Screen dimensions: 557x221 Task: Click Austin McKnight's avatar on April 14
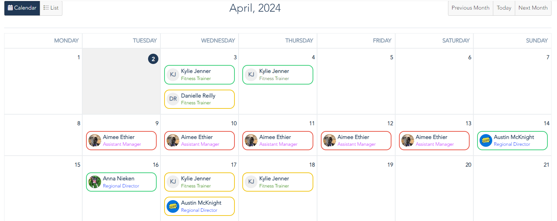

--

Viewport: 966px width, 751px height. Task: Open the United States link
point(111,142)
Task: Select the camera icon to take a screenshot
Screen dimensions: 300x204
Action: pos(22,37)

* * *

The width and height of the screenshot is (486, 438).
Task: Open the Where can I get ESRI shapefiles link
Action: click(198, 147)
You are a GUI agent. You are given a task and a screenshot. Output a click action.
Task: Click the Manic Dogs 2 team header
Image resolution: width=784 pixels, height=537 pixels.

▶ _THE PROBLEM_:
Reproduce, exactly as they stand in the data above, the lines from the one that holds "Task: Click the Manic Dogs 2 team header" to the one that holds "Image resolution: width=784", inclusive.

▶ _TASK RESPONSE_:
Task: Click the Manic Dogs 2 team header
Image resolution: width=784 pixels, height=537 pixels.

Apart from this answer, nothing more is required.